# Stored data:
◆ ◆ ◆

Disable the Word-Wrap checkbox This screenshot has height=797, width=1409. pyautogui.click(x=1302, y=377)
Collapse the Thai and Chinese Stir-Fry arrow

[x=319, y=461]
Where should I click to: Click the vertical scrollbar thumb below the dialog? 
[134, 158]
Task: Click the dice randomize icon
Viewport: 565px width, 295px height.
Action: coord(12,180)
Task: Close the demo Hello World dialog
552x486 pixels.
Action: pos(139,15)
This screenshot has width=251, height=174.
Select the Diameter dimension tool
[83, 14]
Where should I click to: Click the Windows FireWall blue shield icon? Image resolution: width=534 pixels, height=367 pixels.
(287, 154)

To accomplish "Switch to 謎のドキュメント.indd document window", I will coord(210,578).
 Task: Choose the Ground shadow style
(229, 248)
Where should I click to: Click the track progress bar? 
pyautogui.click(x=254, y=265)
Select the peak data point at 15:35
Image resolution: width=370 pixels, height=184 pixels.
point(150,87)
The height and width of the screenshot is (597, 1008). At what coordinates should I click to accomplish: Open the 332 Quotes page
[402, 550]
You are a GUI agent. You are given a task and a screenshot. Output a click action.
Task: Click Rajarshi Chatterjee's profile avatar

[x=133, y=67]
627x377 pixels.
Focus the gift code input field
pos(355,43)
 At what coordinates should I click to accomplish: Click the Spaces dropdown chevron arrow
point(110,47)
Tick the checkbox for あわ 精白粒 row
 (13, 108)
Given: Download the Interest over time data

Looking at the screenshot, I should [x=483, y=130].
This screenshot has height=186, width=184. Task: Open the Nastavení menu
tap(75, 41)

◆ ◆ ◆

# Task to complete:
Down to the final line, write out all of the material exactly.

# Response:
Disable the Word-Wrap checkbox This screenshot has height=797, width=1409. pyautogui.click(x=1302, y=377)
Collapse the Thai and Chinese Stir-Fry arrow

[x=319, y=461]
Where should I click to: Click the vertical scrollbar thumb below the dialog? 
[134, 158]
Task: Click the dice randomize icon
Viewport: 565px width, 295px height.
Action: coord(12,180)
Task: Close the demo Hello World dialog
552x486 pixels.
Action: pos(139,15)
This screenshot has width=251, height=174.
Select the Diameter dimension tool
[83, 14]
Where should I click to: Click the Windows FireWall blue shield icon? Image resolution: width=534 pixels, height=367 pixels.
(287, 154)

To accomplish "Switch to 謎のドキュメント.indd document window", I will coord(210,578).
 Task: Choose the Ground shadow style
(229, 248)
Where should I click to: Click the track progress bar? 
pyautogui.click(x=254, y=265)
Select the peak data point at 15:35
Image resolution: width=370 pixels, height=184 pixels.
point(150,87)
The height and width of the screenshot is (597, 1008). At what coordinates should I click to accomplish: Open the 332 Quotes page
[402, 550]
You are a GUI agent. You are given a task and a screenshot. Output a click action.
Task: Click Rajarshi Chatterjee's profile avatar

[x=133, y=67]
627x377 pixels.
Focus the gift code input field
pos(355,43)
 At what coordinates should I click to accomplish: Click the Spaces dropdown chevron arrow
point(110,47)
Tick the checkbox for あわ 精白粒 row
 (13, 108)
Given: Download the Interest over time data

Looking at the screenshot, I should [x=483, y=130].
This screenshot has height=186, width=184. Task: Open the Nastavení menu
tap(75, 41)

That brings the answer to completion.